Grund- und Menschenrechte laut Caritas in Gefahr
Aktivisten und Migrationsexperten kritisierten die Pläne der EU-Kommission. "Leider hat die Kommission im Endeffekt dem Druck derjenigen EU-Regierungen nachgegeben, die vor allem die Anzahl der Menschen verringern wollen, denen Europa Schutz gewährt", erklärte die Europa-Chefin der Menschenrechtsorganisation Oxfam, Marissa Ryan, am Mittwoch. Die Hilfsorganisation Caritas sieht Grund- und Menschenrechte von Asylsuchenden in Gefahr.

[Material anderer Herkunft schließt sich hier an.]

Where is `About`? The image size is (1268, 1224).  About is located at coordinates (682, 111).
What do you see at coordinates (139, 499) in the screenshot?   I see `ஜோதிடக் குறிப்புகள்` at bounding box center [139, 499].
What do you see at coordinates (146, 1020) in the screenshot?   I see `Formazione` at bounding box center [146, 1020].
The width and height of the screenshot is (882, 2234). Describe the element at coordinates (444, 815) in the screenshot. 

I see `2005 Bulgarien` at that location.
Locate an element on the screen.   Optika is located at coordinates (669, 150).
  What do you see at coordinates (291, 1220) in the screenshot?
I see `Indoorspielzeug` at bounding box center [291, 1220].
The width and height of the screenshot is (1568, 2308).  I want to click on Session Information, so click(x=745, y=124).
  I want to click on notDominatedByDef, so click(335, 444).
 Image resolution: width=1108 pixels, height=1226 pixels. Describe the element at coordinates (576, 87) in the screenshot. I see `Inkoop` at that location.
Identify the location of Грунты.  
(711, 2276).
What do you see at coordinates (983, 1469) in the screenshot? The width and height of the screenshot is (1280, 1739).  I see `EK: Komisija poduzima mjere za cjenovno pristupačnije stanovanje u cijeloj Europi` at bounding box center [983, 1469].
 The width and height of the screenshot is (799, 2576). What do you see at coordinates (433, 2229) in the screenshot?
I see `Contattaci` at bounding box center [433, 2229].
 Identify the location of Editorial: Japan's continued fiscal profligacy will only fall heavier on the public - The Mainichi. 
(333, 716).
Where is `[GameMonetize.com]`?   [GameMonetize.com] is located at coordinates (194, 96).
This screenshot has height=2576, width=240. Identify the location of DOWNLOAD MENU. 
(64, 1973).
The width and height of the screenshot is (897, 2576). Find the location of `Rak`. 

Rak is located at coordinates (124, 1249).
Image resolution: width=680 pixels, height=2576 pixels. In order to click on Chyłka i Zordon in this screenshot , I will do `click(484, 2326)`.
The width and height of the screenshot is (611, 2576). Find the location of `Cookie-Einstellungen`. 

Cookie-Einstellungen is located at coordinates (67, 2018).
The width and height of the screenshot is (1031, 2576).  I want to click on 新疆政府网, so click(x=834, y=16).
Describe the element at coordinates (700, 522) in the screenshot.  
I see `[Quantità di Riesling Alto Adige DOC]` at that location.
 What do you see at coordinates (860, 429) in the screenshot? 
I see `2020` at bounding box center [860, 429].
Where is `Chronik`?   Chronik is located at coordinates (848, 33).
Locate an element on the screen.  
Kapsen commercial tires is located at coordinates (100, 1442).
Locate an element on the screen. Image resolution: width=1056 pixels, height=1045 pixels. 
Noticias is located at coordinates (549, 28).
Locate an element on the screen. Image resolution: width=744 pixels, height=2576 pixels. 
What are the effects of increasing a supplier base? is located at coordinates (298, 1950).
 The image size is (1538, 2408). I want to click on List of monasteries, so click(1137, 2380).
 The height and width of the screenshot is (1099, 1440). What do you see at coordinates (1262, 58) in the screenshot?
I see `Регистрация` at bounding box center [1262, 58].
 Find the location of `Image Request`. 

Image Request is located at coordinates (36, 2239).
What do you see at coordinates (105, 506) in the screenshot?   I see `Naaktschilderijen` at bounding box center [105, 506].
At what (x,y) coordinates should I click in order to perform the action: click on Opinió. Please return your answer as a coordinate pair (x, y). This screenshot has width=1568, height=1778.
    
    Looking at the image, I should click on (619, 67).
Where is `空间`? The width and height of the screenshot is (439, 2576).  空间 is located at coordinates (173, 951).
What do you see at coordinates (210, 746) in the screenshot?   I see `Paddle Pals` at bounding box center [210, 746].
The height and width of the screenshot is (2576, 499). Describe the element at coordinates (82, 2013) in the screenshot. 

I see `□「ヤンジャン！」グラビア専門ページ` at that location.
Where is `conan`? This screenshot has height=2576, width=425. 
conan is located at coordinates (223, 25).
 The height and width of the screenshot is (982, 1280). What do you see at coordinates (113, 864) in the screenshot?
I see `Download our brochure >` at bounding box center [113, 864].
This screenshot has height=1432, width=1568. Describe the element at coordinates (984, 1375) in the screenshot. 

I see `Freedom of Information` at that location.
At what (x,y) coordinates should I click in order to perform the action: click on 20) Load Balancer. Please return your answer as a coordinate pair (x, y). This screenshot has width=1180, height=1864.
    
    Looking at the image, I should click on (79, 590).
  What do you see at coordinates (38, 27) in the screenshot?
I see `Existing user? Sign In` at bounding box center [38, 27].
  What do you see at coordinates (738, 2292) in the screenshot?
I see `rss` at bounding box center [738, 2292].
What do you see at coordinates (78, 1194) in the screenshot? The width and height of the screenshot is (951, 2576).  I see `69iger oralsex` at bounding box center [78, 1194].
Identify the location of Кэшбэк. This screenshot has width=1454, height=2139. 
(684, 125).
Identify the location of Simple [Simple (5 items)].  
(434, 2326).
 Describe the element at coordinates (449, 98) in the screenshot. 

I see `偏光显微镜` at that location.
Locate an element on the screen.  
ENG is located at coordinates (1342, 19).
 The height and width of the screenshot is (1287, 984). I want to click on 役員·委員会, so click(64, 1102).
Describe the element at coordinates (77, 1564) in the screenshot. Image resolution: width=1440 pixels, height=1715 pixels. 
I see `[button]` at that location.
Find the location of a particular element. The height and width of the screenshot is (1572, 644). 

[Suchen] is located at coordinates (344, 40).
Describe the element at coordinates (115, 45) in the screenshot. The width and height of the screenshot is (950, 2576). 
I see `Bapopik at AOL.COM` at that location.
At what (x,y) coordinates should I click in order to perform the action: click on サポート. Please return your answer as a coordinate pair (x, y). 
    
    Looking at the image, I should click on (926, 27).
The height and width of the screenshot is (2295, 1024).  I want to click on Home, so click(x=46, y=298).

Ein Solidaritätsmechanismus, der "den EU-Mitgliedstaaten die Möglichkeit gibt, die Aufnahme zu vermeiden, indem die Rückkehr von Migranten erleichtert wird" sei "inakzeptabel", erklärte die Europa-Chefin der Caritas, Maria Nyman. Der Fokus auf den Außengrenzschutz und Rückführungen werde zwangsweise zu Lasten von völkerrechtlichen Grundprinzipien des humanitären Umgangs mit Flüchtlingen gehen.
"Es ist schwer zu begreifen, dass die EU nicht aus ihren jüngsten Fehlern gelernt hat", erklärte Anita Bay Bundegaard, EU-Direktorin von Save the Children.
Der Migrationswissenschaftler am Institut Delors und der Universität von Nantes, Yves Pascouau, bewertete die Kommissionspläne als lediglich "kosmetische" Änderungen. An der "Logik und Philosophie" der bestehenden Asylregeln ändere sich nichts. "Es wird auf Notsituationen, auf die Forderungen von Mitlgliedstaaten reagiert", sagte der Forscher. Aber ein "Grundgerüst" für einen Neuanfang sehe er nicht.